Regenerative medicine based on muscle stem cells

Members of our laboratory have isolated various populations of myogenic cells from the postnatal skeletal muscle of normal mice by examining the cells’ adhesion characteristics, proliferation behavior, and myogenic and stem cell marker expression profiles. Although most of these cell populations have displayed characteristics similar to those of satellite cells, we also have identified a unique population of muscle‐derived stem cells (MDSCs). MDSCs exhibit long‐term proliferation and high self‐renewal rates, high resistance to stress, and can differentiate toward various lineages, including muscle (skeletal and cardiac), neural, endothelial, osteogenic, and chondrogenic lineages, both in vitro and in vivo. The transplantation of MDSCs, in contrast to that of other myogenic cells, has improved the efficiency of dystrophic muscle regeneration and the delivery of dystrophin to dystrophic muscle.
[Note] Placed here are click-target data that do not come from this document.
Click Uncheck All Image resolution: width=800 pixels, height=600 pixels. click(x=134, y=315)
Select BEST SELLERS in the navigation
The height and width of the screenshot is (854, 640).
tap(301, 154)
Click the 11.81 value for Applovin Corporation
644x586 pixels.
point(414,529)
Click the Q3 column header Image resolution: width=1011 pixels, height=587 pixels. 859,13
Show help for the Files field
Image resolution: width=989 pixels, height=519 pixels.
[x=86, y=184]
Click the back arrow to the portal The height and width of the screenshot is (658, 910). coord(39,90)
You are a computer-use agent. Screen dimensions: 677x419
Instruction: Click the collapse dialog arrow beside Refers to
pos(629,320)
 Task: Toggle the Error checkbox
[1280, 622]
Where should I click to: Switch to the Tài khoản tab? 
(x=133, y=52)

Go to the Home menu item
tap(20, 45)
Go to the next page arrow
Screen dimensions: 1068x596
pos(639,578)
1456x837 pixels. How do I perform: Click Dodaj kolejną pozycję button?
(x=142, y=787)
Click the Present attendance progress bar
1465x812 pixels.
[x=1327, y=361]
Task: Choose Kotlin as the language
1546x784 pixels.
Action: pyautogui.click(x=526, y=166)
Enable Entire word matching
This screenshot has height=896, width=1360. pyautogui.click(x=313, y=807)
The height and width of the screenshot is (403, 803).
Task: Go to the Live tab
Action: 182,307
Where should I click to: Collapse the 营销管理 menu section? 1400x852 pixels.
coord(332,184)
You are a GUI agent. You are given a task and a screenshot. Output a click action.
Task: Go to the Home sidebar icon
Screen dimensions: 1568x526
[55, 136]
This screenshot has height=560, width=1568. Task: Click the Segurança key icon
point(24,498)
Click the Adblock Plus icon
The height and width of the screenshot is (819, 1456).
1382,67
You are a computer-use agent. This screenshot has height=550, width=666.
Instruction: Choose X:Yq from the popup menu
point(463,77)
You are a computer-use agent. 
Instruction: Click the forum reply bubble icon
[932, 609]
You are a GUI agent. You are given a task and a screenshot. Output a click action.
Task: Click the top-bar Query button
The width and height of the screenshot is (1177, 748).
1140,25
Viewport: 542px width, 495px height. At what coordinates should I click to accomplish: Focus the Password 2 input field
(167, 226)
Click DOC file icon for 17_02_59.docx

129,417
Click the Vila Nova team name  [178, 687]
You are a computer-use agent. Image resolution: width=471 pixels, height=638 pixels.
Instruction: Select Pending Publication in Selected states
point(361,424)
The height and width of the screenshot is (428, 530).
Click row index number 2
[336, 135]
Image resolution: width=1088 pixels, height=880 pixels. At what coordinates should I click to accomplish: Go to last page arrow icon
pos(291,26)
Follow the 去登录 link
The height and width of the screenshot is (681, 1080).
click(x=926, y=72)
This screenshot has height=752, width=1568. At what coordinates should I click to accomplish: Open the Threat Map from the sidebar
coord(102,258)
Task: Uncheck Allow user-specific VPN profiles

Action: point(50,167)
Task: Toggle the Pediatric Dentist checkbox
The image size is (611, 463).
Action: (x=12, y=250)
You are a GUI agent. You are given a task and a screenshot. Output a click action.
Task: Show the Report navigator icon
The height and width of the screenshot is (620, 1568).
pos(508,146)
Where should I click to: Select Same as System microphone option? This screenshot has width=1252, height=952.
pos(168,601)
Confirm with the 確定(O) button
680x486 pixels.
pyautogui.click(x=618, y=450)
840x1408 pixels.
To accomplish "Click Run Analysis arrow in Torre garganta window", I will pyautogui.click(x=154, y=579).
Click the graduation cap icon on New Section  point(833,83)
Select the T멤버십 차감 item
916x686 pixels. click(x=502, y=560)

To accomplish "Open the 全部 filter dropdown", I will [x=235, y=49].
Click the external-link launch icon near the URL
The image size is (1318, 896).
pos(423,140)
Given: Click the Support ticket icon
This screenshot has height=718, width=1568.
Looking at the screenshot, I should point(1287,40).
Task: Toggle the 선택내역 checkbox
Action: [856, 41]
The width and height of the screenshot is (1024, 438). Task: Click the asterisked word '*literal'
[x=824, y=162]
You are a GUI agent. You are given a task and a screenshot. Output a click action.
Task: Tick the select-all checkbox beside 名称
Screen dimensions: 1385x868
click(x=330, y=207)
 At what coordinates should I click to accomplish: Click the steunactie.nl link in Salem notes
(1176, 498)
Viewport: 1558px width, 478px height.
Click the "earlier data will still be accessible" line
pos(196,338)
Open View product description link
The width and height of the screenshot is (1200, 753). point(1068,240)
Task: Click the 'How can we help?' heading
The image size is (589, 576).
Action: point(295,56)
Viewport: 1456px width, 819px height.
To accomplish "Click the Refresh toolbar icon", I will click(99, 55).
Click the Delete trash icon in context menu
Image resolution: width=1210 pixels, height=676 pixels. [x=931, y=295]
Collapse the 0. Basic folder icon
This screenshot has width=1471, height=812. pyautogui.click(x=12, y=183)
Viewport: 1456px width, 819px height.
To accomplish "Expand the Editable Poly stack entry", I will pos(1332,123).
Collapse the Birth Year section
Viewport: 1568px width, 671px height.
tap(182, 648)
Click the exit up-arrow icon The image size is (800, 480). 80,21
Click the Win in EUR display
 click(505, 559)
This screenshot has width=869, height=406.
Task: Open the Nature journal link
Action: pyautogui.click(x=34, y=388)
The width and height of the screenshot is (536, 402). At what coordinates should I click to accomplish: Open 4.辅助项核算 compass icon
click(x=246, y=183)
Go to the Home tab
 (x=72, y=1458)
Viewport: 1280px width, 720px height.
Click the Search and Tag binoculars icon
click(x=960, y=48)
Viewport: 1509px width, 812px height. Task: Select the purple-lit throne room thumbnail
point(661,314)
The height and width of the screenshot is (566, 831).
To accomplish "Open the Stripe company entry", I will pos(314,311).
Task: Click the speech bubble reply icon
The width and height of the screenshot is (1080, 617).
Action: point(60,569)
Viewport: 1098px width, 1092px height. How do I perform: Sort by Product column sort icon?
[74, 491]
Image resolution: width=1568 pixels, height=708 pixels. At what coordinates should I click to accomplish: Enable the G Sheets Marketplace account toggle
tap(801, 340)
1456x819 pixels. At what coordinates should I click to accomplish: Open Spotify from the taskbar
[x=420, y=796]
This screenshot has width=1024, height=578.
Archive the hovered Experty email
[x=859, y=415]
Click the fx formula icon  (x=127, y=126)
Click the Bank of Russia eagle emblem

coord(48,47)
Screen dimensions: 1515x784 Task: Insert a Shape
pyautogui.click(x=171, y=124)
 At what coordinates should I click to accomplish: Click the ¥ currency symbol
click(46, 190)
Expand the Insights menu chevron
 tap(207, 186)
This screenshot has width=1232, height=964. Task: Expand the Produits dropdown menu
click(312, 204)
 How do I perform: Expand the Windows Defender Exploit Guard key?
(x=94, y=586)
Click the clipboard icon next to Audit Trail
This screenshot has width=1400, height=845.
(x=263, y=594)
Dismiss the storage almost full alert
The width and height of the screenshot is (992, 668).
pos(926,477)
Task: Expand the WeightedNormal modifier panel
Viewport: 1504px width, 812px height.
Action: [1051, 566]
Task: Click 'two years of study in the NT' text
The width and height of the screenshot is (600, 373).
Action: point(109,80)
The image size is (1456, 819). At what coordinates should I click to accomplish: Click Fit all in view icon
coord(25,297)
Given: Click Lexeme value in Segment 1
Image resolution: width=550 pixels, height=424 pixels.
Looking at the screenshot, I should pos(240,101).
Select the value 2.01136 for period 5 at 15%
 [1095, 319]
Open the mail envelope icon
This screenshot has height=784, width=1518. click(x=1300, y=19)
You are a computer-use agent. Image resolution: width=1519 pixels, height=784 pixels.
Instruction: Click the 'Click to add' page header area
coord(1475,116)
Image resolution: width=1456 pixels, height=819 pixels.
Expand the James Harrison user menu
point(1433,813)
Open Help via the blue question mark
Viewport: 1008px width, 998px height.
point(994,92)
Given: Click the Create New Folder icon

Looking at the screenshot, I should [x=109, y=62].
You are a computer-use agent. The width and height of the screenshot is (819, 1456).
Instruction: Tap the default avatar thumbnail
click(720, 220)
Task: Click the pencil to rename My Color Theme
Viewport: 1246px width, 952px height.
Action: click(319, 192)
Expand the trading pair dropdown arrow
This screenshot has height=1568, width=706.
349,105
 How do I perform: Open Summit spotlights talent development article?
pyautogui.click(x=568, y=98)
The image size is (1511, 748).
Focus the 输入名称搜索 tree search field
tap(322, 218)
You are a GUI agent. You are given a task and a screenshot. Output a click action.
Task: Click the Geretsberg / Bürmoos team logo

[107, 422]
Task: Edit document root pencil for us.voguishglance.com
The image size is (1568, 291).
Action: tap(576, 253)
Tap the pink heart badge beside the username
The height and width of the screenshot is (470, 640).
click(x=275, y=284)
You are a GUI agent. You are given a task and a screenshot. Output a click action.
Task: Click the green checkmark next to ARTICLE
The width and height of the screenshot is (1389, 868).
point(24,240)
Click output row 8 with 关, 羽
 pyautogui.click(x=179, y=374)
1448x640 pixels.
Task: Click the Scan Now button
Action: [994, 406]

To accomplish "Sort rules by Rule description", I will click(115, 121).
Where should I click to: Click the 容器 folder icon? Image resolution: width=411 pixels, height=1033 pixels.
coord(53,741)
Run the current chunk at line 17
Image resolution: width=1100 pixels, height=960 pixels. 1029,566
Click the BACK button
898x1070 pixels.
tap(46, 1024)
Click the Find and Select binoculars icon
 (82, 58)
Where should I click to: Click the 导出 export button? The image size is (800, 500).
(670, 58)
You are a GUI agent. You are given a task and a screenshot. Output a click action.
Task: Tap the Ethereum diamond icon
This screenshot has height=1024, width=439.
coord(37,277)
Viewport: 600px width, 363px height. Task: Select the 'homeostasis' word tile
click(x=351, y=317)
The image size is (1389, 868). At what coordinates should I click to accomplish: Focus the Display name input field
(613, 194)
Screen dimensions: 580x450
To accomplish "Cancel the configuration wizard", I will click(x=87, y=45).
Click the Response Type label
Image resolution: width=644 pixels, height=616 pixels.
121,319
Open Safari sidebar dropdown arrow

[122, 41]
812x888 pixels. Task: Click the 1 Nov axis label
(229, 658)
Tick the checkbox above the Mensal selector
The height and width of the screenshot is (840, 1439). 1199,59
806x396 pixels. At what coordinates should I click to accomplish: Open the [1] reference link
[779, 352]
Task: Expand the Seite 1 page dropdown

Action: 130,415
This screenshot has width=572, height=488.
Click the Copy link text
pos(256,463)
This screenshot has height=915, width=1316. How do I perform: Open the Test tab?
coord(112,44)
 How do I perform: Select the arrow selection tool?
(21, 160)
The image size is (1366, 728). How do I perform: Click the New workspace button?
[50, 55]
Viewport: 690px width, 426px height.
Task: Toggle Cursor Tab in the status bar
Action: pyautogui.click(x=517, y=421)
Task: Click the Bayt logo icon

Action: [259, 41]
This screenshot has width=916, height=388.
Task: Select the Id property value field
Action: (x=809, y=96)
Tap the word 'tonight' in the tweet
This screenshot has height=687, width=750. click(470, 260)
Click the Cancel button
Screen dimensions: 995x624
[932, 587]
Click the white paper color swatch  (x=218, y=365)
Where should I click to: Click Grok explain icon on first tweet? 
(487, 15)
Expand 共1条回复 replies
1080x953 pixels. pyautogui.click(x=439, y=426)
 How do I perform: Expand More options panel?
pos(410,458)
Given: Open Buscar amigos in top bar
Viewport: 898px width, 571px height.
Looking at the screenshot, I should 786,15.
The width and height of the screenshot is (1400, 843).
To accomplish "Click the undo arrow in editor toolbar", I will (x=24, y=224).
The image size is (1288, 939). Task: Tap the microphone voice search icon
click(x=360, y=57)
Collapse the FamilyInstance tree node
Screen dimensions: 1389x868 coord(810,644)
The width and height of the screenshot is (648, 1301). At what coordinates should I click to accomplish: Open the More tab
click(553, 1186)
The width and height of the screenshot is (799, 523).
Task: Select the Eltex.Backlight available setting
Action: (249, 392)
I will also show that transplantation of female MDSCs (F‐MDSC) rather than male MDSCs (M‐MDSCs) significantly improves skeletal muscle regeneration despite a similar myogenic and stem cells markers expression by both cell types. My presentation will also address the influence of environmental cues released within dystrophic or injured skeletal muscle upon the differentiation of MDSCs toward fibrotic cells. I will discuss potential strategies by which scar tissue formation can be prevented within injured muscle through TGF‐β1 blockade. I then will discuss the use of MDSCs in gene therapy and tissue engineering applications designed to improve bone and cartilage healing through the genetic modification of MDSCs to express osteogenic proteins (BMP‐2 and ‐4) as well as angiogenic factor (VEGF). The results outlined in my presentation open new avenues by which researchers could use muscle stem cell–based gene therapy and tissue engineering to improve tissue regeneration.